## Source records
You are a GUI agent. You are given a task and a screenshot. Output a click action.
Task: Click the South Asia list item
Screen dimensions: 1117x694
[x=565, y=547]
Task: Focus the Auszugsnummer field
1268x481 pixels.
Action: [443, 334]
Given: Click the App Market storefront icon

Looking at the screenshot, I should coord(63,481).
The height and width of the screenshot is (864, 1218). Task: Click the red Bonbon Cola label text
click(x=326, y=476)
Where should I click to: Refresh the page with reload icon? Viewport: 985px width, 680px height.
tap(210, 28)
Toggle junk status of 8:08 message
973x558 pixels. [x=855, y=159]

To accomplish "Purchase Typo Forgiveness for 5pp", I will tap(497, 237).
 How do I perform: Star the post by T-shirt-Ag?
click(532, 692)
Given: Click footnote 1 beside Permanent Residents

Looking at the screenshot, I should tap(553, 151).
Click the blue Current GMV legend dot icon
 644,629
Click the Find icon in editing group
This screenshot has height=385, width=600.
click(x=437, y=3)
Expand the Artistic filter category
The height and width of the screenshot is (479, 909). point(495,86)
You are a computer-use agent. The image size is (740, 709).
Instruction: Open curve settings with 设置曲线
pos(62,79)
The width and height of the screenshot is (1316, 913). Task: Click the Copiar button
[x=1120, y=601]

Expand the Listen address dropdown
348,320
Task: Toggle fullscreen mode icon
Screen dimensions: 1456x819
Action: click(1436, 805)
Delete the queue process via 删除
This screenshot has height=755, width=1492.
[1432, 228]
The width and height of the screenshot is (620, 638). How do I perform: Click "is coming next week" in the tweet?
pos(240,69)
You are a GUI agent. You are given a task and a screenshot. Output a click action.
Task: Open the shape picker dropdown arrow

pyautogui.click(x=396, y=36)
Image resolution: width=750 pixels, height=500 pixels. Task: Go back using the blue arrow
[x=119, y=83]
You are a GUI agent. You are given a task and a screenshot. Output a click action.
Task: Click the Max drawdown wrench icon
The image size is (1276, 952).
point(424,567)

## What you have to do
Return the records above verbatim, starting at the line that contains "Toggle junk status of 8:08 message" and ending after the line that contains "click(532, 692)".

## Full response
Toggle junk status of 8:08 message
973x558 pixels. [x=855, y=159]

To accomplish "Purchase Typo Forgiveness for 5pp", I will tap(497, 237).
 How do I perform: Star the post by T-shirt-Ag?
click(532, 692)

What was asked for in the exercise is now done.